Antibiotic Resistance in humans and anti-microbial additives in food animals.
Message:
Published risk assessments of antimicrobial use in agriculture likely underestimate the risk to human health because they tend to ignore future cumulative effects, ecological impact, and potential transfer of resistance from one bacterium to another and from one animal species to another.
OVERVIEW
- Exposure to antimicrobials fundamentally alters microbial ecosystems of humans, animals and the environment, which may lead to the development of antimicrobial resistance.
- Increasing antimicrobial resistance limits treatment options, raises health care costs, and increases the number, severity and duration of infections.
- Antimicrobial use is a major cause of antimicrobial resistance.
- It is estimated that, in the United States, the amount of antimicrobials administered to food animals is comparable to that used in humans. These antimicrobials are utilized largely to promote growth and prevent disease, thereby reducing production costs. A substantial amount of them are sold over-the-counter and do not require a veterinarian's prescription.
- Most antimicrobials used in food animal production are the same as, or closely related to, drugs used in human medicine.
- Current antimicrobial use policy for animals in the US differs from policy enacted in the European Union, which has banned the use of some antimicrobials for growth promotion on the farm.
- Also of concern is the farm use of antimicrobials of critical importance in human medicine, such as fluoroquinolones and third (or higher) generation cephalosporins.
message | overview | findings | terms
Once the prevalence of antimicrobial resistance in a population reaches a certain level, correcting the problem of built-up additives becomes extremely difficult to reverse.

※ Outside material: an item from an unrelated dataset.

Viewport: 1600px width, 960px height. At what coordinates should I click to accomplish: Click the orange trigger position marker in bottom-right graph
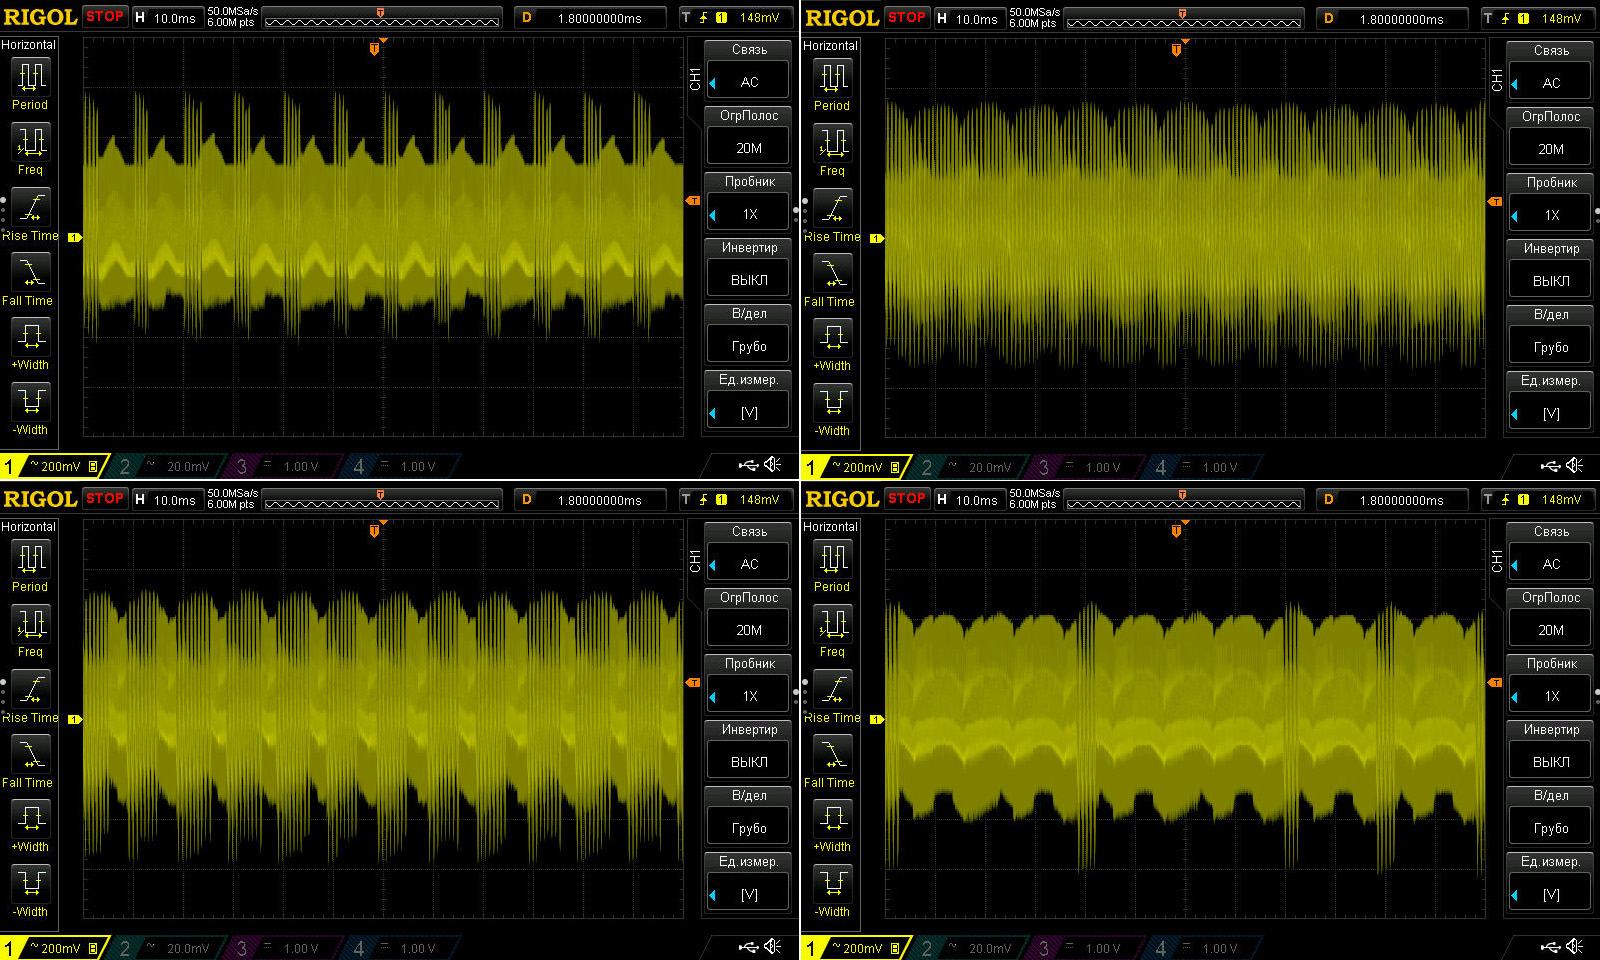pos(1176,531)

See: Mariette DiChristina, Editor Scientific American "Reflections from Science," Scientific American.
"A new pattern of antibiotic resistance that is spreading around the globe may soon leve us defenseless against a frighteningly wide range of dangerous bacterial infections."
Maryn Mckenna, "The Enemy Within," Scientific American. April 2011, pp. 47-53.
Selected Report Findings
- Most food animals in the US are exposed to antimicrobials in feed, water, or by injection at some point during their lives.

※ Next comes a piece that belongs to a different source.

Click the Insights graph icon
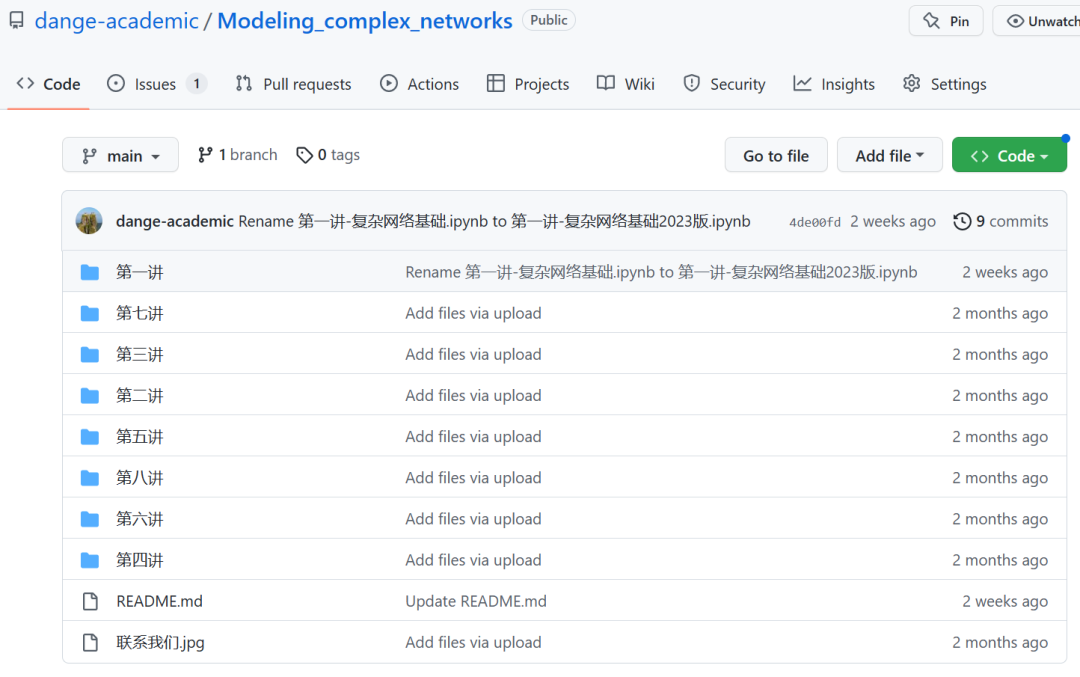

- Fecal waste from food animals treated with antimicrobials, which is often composted and spread as fertilizer, is implicated in environmental contamination with resistant bacteria.
- Several lines of evidence may link antimicrobial use in food animal production to resistant infections in humans.

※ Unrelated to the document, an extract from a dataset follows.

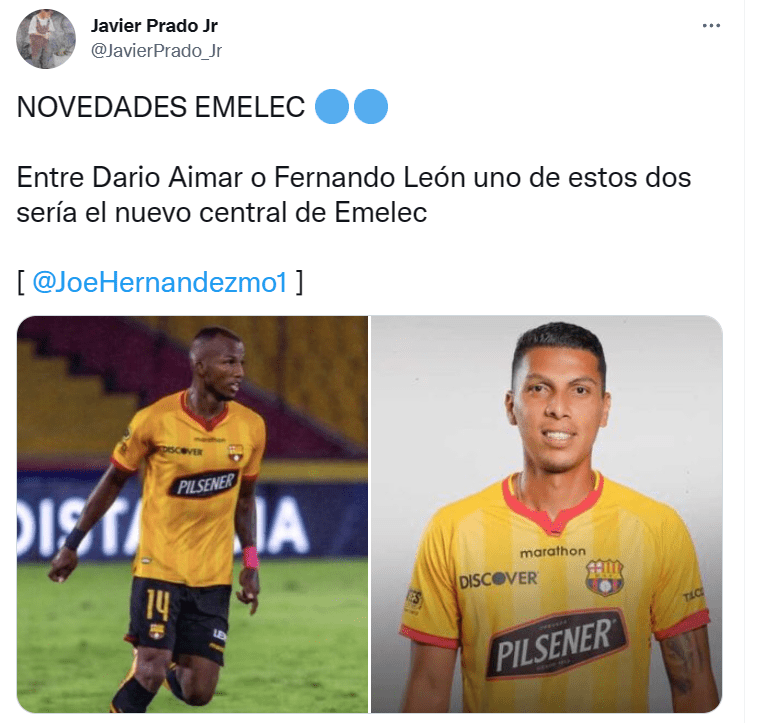Click the Barcelona crest on the right jersey
The image size is (760, 723).
(604, 577)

- These include five findings:
- (1.) direct studies tracing resistant infections in humans to specific meat and poultry operations;
- (2.) temporal evidence (i.e. the emergence of resistance in animal-associated bacteria prior to its emergence in human pathogens);
- (3.) circumstantial evidence linking human disease to trends in resistance among common bacterial pathogens such as Salmonella, Campylobacteria and E. coli;
- (4.) studies suggesting that farmers and family members may be more likely than the general public to harbor antimicrobial-resistant intestinal bacteria; and
- (5.) studies of the transfer of resistance in commensally persistent bacteria strains.
message | overview | findings | terms
Advocacy and the media as a community conscience
TERMS
For the purposes of this exercise talking points and briefing points are largely the same.
Talking points, these are short, but complete sentences that express the thoughts that you want your audience to recall when you are done speaking with them.
Briefing points, this is a military term but has been widely accepted by civilian agencies, NGOs, INGOs and corporations as a document to accompany a briefing.
That is, a briefing is a short focused meeting on what people need to know about a subject in order to interpret that body of knowledge correctly, or without misunderstandings that may often accompany a new subject.